Devin McCourty and Adrian Phillips have been good players for a long time, how has Dugger come along under Brian Belichick?
How have tight ends developed here in the five years Nick Caley has been the position coach?
Mayo and Troy Brown were great, great players ... are they good coaches as well?
Have the Patriots' special teams, which has a higher payroll than some countries, really been as good since Joe Judge left? (I almost forgot about the final season in 2019 when he was special teams and receivers coach ... trust me, that was a disaster).
The offensive line was good last season under Carm Bricillo and Cole Popovich. Popovich is gone due to Covid policies, but still listed on the team's website. Is Bricillo falling prey to the same Year 2 After Dante Scarnecchia Curse that got Dave DeGugliemo fired despite a Super Bowl ring? Can Bricillo do the job largely by himself with Billy Yates, who was with Matt Patricia in Detroit?
Is this all some sort of Patricia-related curse?
I'm sure some, most or all of those coaches are very good at their jobs. Everyone can't be bad. But maybe the mix isn't great. Maybe the collective level has dipped.

(Adam Richins for BSJ)
But maybe it's not about that at all.
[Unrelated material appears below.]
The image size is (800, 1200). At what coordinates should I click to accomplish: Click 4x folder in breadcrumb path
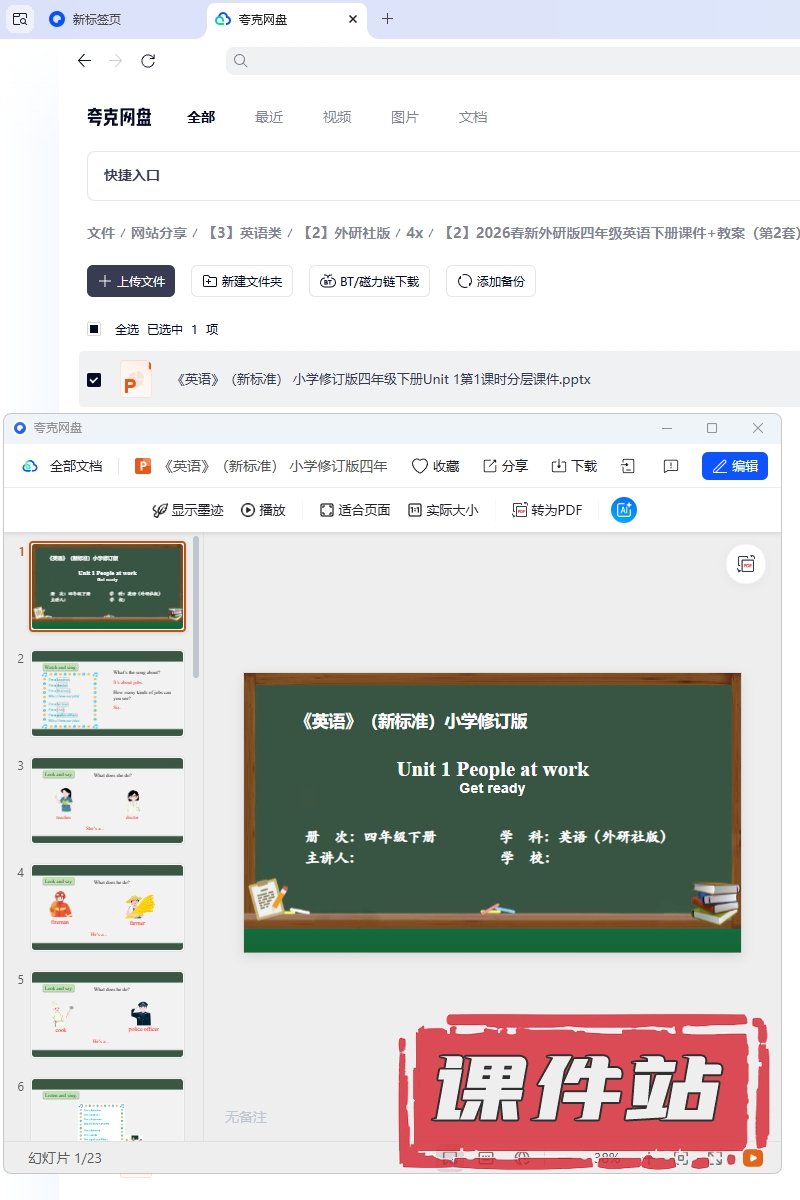click(x=414, y=233)
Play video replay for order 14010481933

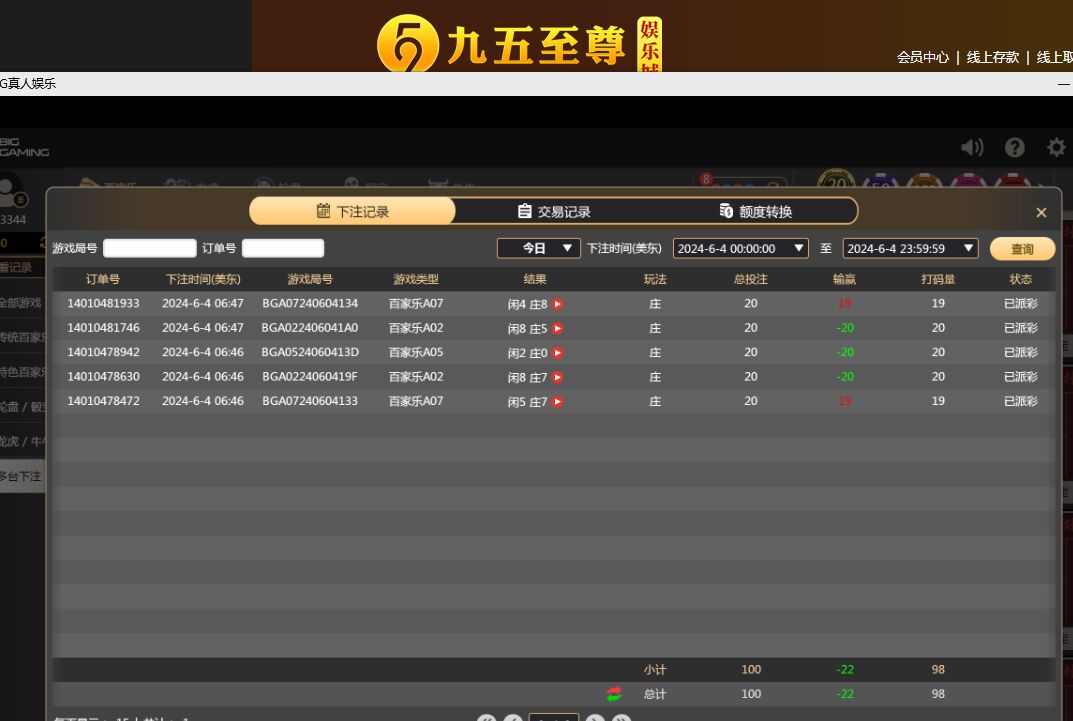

It wasn't in 2009, the infamous "I just can't get this team to play the way we need to play. I just can't do it. So (explicit) frustrating" team.
It wasn't about the coaches that year. It might have been Belichick's best staff minus Josh McDaniels: Bill O'Brien, Chad O'Shea, Shane Waldron (now Seahawks OC), Dean Pees, Pepper Johnson, Patricia, Scott O'Brien and Brian Ferentz, Flores and Pat Graham were the coaching assistants. Nevermind the front office/assistance of Ernie Adams, Nick Caserio, Jon Robinson, Jason Licht and Bob Quinn.
(McDaniels didn't exactly have a banner day himself against the Saints, especially with back-to-back runs by Brandon Bolden — Brandon Bolden!! (who appears to have joined Dont'a Hightower in the Take A Year Off, Lose Two Steps Club) — and a screen to Smith deep in the Saints red zone.)
No, brainpower was not the issue in 2009. It was a poor mix of new players to the team: Shawn Springs, Leigh Bodden, Chris Baker, Joey Galloway, Brandon McGowan, Fred Taylor, Greg Lewis, Alex Smith, Derrick Burgess, et al.
Maybe that's the same thing here after The Great Spending Spree of 2021. The coaching could be fine, but the free agency splurge combined with younger players on the field may not a good mix. Devin McCourty doesn't think that's it.
"Obviously, building a team and coming together, it's not always easy to do, especially adding new guys, like you said, but I wouldn't say that's our issue," he said.
"It's not like we would be doing well if it wasn't for the new guys, you know what I mean?"
In almost every other year (yes, with Brady), you'd say there's time for things to come together for this team. There is, but by dropping two winnable games early, the Patriots have basically ripped out the safety net. If they fall to Brady and the Bucs, a 1-3 start will be very difficult — but not impossible — to overcome in a very talented AFC.
The Patriots know they are quickly running out of time.
"It's coming down to the point in the season, like ... you've got to do it," McCourty said, raising the immediate stakes. "When we talk about a lot of different things each week, we kind of live off of what the Patriots have done in the past with the fast starts and all of that. But for this team, we've got to go do those things and we've got to stop talking about it and get it done."
The turnaround is going to have to start, as it always does in New England, with the coaches. They let it get to this point. They allowed their team to look poorly coached, Jets-ish, in a bad loss to the Saints. They are going to have give the players a blueprint to getting better right now.
There is no more time to waste, not after what they allowed to happen on Sunday.